A petición mía, Constance Chlore viene a borrar la pizarra y dibuja otra cabeza de elefante. Dentro de la cabeza, en vez de dibujar un pequeño triángulo, dibuja una polilla reina. Le digo que tiene talento y la invito a sentarse. Me devuelve la tiza. Nuestros dedos se rozan, se reconocen. Mientras regresa a su puesto, rodeo la figura de la polilla con figuras similares hasta que el desarrollo de esta figura en su último extremo limite por entero con la cabeza del elefante.

—Esto es lo que tendría que hacer para ser libre: devorarlo todo, esparcirme por todo, englobarlo todo, imponer mi ley en todo, someterlo todo: desde el hueso del melocotón hasta el núcleo central de la misma tierra. Se puede someter militarmente, administrativamente y judicialmente. Esta segunda solución es la que se emplea con mayor frecuencia. Por otra parte, todos nosotros somos en parte víctimas de ello. ¿Quién no ha sido sometido militarmente, administrativamente, judicialmente, monetariamente y religiosamente? ¿Quién no ha sido avasallado por un obispo, un general, un juez, un rey y un millonario? Así pues, anexionarlo todo. Pero yo prefiero destruirlo todo. No sé por qué. Es más desinteresado, más rápido, más bonito. Así me entran más ganas de reír, si lo prefieren. Y además, ¿acaso mi primera solución no supone la identificación de la más absoluta victoria con la muerte?

Me aplauden mucho. Me expulsan de clase para lo que queda de jornada.

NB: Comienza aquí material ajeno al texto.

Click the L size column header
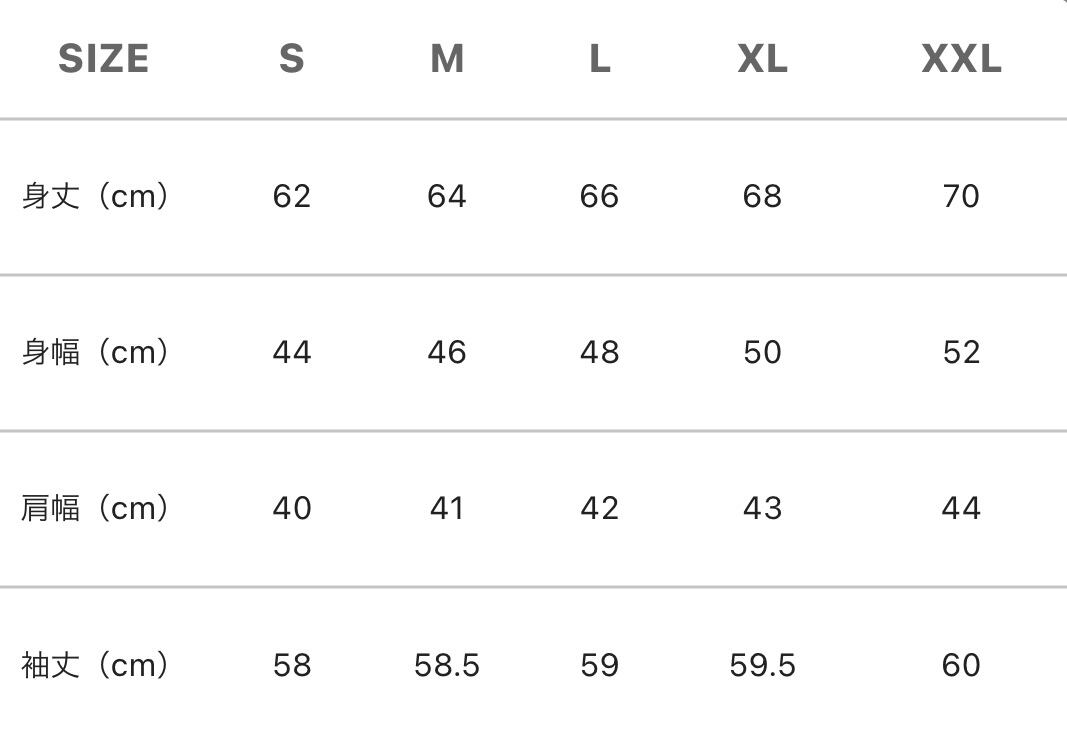The height and width of the screenshot is (739, 1067). click(x=599, y=59)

Corro tras todas las Bérénice de la literatura y de la historia. Aprendo que Bérénice II de Egipto se casó con su hermano, Ptolomeo III Evergetes, y fue envenenada por su hijo, Ptolomeo IV Filopator. La idea de convertirme en la esposa de Christian me gusta. Si lo prefieren, es una de esas ideas que me hacen sonreír cuando me duele el alma como hoy. Bérénice, hija de Agripa I, me gusta menos, pese a que asistiera sin rechistar a la condena de uno de los apóstoles de Cristo. Leyendo y releyendo la Bérénice de Edgar Poe, tomo el hábito de hacer lo que ella hace, de ser como ella es. La influencia que ejercen en mí estas Bérénice no es para pasar por alto. Necesito tanto creer en algo y soy tan poco capaz de creer en lo que se cree. Necesito tanto un camino que si me ofrecieran el camino de cualquier Bérénice lo tomaría de mil amores. Los poderes de la imaginación deben ser grandes para que la mera coincidencia de unas sílabas provoque un compromiso tan fuerte en todo mi ser y un deseo tan grande.

He leído que Ganímedes era el más bello de los mortales y que, tomando la forma de un águila, Zeus o el otro (Júpiter) lo raptó para nombrarlo tropero escanciador de los dioses. ¿Esplendor o decadencia? ¡Decadencia! ¡Decadencia!

Constance Chlore me vaticina que un día mendigaré a las puertas de Sevilla. Me pregunto de dónde saca semejantes augurios. Debe haber visto una ópera en alguna parte. Me tiene que querer mucho para inventarse tales vaticinios solo por complacerme.

Chamomor vino muy cambiada, con el pelo más corto, con el cabello corto y todo en ondas al agua[26]. Estaba muy triste y muy guapa. Se parecía a Juana de Arco con su pelo corto. Hacía cerca de dos años que no la había visto. Llevaba unos zapatos tan chiquitos, tan ricos, que me daban ganas de cortarle los pies a hachazos. Dos piececitos, dos hachacitos. ¡Plaf! ¡Plaf! Ella me encontró cambiada.

—¡Qué grande estás! —me dijo, con lágrimas en los ojos.